### AIM OF THE EXERCISE:
Word for word, restate every record.

### DATA TO EXAMINE:
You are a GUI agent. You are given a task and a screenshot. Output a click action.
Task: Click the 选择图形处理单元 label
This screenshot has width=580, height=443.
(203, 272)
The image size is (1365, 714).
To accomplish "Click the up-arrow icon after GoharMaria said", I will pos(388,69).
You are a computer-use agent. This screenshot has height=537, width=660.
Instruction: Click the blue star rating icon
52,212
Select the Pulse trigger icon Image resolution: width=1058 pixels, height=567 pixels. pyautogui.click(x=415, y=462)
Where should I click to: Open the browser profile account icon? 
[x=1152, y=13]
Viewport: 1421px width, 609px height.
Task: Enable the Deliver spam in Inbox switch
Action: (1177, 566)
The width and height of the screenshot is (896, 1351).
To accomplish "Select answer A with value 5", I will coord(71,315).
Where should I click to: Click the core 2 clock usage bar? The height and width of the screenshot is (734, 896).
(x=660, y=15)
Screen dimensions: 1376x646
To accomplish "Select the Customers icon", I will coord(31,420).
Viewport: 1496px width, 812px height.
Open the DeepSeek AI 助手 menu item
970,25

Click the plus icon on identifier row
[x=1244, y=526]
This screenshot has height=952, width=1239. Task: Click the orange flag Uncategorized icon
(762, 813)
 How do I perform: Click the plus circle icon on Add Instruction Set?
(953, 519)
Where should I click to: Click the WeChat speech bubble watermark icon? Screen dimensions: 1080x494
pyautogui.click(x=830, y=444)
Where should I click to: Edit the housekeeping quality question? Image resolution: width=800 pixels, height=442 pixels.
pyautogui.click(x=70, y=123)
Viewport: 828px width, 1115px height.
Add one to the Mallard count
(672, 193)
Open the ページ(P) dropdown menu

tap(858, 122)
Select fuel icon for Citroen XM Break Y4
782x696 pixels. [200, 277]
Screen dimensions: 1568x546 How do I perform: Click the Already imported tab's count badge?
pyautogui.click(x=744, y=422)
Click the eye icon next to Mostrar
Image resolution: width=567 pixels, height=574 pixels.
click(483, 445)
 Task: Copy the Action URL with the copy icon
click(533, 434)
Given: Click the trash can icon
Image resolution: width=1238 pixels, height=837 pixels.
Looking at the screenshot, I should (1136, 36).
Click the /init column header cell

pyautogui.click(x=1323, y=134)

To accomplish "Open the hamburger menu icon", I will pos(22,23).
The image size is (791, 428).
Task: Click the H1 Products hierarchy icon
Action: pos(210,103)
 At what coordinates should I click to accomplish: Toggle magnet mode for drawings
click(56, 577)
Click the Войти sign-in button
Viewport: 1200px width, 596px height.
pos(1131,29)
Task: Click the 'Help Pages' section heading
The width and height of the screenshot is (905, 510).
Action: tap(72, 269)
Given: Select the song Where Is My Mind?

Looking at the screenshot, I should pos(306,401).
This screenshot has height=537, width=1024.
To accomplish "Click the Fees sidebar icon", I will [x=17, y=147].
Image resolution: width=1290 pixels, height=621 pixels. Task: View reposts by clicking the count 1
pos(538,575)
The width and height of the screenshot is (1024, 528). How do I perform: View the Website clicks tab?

### RESULT OF THE EXERCISE:
You are a GUI agent. You are given a task and a screenshot. Output a click action.
Task: Click the 选择图形处理单元 label
This screenshot has width=580, height=443.
(203, 272)
The image size is (1365, 714).
To accomplish "Click the up-arrow icon after GoharMaria said", I will pos(388,69).
You are a computer-use agent. This screenshot has height=537, width=660.
Instruction: Click the blue star rating icon
52,212
Select the Pulse trigger icon Image resolution: width=1058 pixels, height=567 pixels. pyautogui.click(x=415, y=462)
Where should I click to: Open the browser profile account icon? 
[x=1152, y=13]
Viewport: 1421px width, 609px height.
Task: Enable the Deliver spam in Inbox switch
Action: (1177, 566)
The width and height of the screenshot is (896, 1351).
To accomplish "Select answer A with value 5", I will coord(71,315).
Where should I click to: Click the core 2 clock usage bar? The height and width of the screenshot is (734, 896).
(x=660, y=15)
Screen dimensions: 1376x646
To accomplish "Select the Customers icon", I will coord(31,420).
Viewport: 1496px width, 812px height.
Open the DeepSeek AI 助手 menu item
970,25

Click the plus icon on identifier row
[x=1244, y=526]
This screenshot has height=952, width=1239. Task: Click the orange flag Uncategorized icon
(762, 813)
 How do I perform: Click the plus circle icon on Add Instruction Set?
(953, 519)
Where should I click to: Click the WeChat speech bubble watermark icon? Screen dimensions: 1080x494
pyautogui.click(x=830, y=444)
Where should I click to: Edit the housekeeping quality question? Image resolution: width=800 pixels, height=442 pixels.
pyautogui.click(x=70, y=123)
Viewport: 828px width, 1115px height.
Add one to the Mallard count
(672, 193)
Open the ページ(P) dropdown menu

tap(858, 122)
Select fuel icon for Citroen XM Break Y4
782x696 pixels. [200, 277]
Screen dimensions: 1568x546 How do I perform: Click the Already imported tab's count badge?
pyautogui.click(x=744, y=422)
Click the eye icon next to Mostrar
Image resolution: width=567 pixels, height=574 pixels.
click(483, 445)
 Task: Copy the Action URL with the copy icon
click(533, 434)
Given: Click the trash can icon
Image resolution: width=1238 pixels, height=837 pixels.
Looking at the screenshot, I should (1136, 36).
Click the /init column header cell

pyautogui.click(x=1323, y=134)

To accomplish "Open the hamburger menu icon", I will pos(22,23).
The image size is (791, 428).
Task: Click the H1 Products hierarchy icon
Action: pos(210,103)
 At what coordinates should I click to accomplish: Toggle magnet mode for drawings
click(56, 577)
Click the Войти sign-in button
Viewport: 1200px width, 596px height.
pos(1131,29)
Task: Click the 'Help Pages' section heading
The width and height of the screenshot is (905, 510).
Action: tap(72, 269)
Given: Select the song Where Is My Mind?

Looking at the screenshot, I should pos(306,401).
This screenshot has height=537, width=1024.
To accomplish "Click the Fees sidebar icon", I will [x=17, y=147].
Image resolution: width=1290 pixels, height=621 pixels. Task: View reposts by clicking the count 1
pos(538,575)
The width and height of the screenshot is (1024, 528). How do I perform: View the Website clicks tab?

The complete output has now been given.